- Compact fluorescent bulbs use less energy than standard incandescent bulbs.street lighting image by Heng kong Chen from Fotolia.com
There are many options to meet outdoor lighting needs on the smallest of budgets, but make sure the lighting you select meets your specific needs. Some bulbs cost more initially, but last longer and use less electricity. Others are less expensive to operate, but don't always provide enough light. Choosing the correct type of lighting can provide illumination and be energy efficient.
- Solar lighting is one of the most researched lighting technologies. This type of lighting has become common—especially in areas that receive lots of sunlight during the day. Outdoor solar lighting consists of a solar panel, batteries, and a light bulb. Solar panels absorb light during the day and convert the light into electricity stored in batteries. When the user wants to use the light at night, they operate it just like a regular light bulb—making it free to maintain. A disadvantage is that sunlight is not always available to charge lights, so they can dim. They are also typically not as bright as low-voltage electrical lighting.
- Reflector lamps are also known as floodlights and spotlights. This type of incandescent lighting is often preferred because of its ability to disperse and reflect light over large areas. The lighting is also fairly inexpensive. Bulbs generally lasts 2,000 to 3,000 hours and offer an excellent color rendition, which contributes to the lighting's popularity.
Standard Incandescent Bulbs
- Standard incandescent bulbs—also known as “Type A Incandescent Bulbs”—have been the most popular type of lighting in the world since they were invented in 1820. They currently make up 85 percent of the world’s household lighting and are very popular as outdoor and porch lighting.

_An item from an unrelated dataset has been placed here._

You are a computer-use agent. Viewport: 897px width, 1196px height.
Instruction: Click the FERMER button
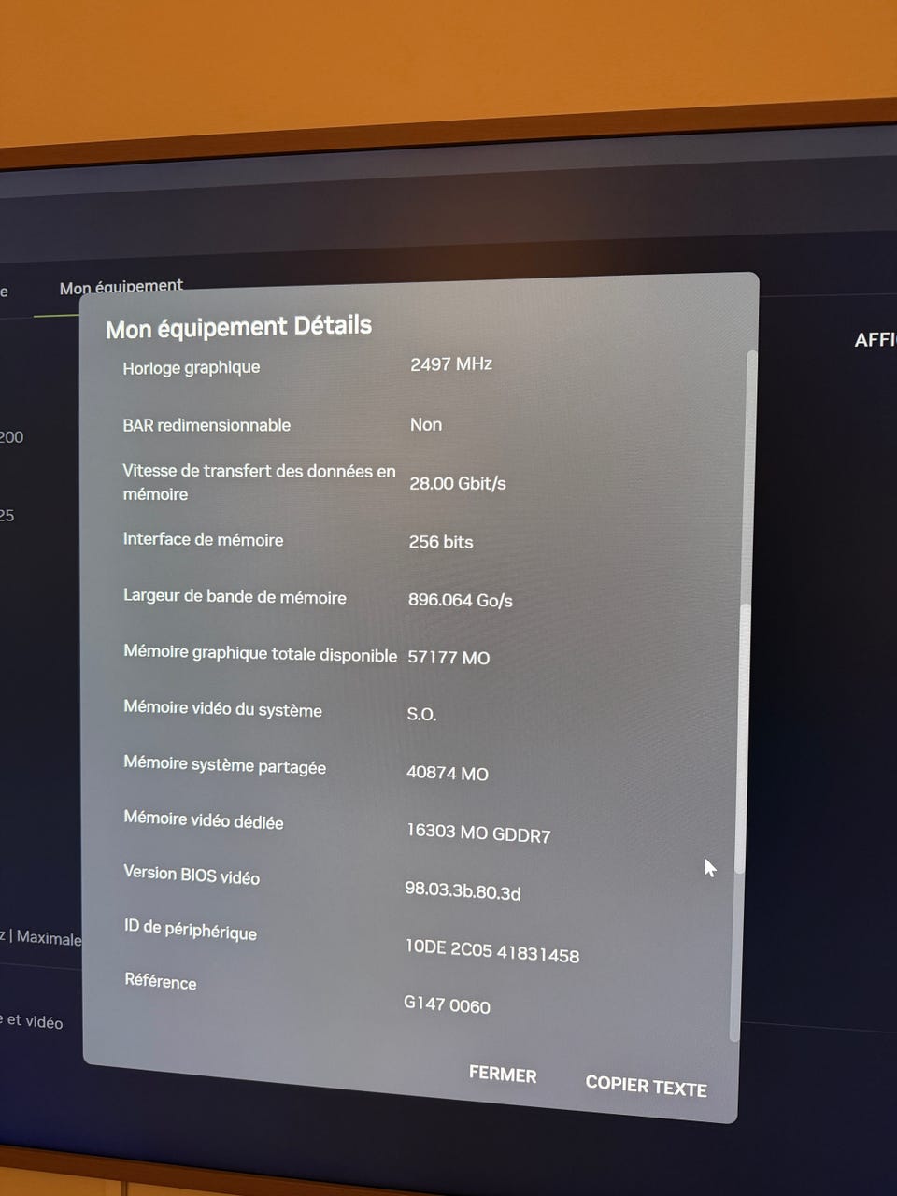tap(503, 1075)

Incandescent bulbs are considered the least energy efficient type of bulbs and only last from 1,000 to 2,500 hours. They are the cheapest type of bulbs to initially purchase.
Low-Pressure Sodium Lighting
- Used for large stadiums, arenas, and highway lighting—low-pressure sodium lighting is one of the cheapest types of lighting to operate due to its energy efficiency. Sodium lighting is 75 to 90 percent more efficient than a standard incandescent bulb; therefore, it utilizes much less electricity. They are generally only used for outdoor lighting that will stay on for several consecutive hours since low-pressure sodium lighting requires around 10 minutes to warm up prior to being able to discharge light.
Compact Fluorescent Bulbs
- An Energy Star-qualified compact fluorescent light bulb uses 75 percent less energy and last about 10 times longer than an incandescent bulb, according to the U.S. Department of Energy. The bulbs are typically more expensive to buy than standard incandescent bulb, but they pay for themselves in about six months.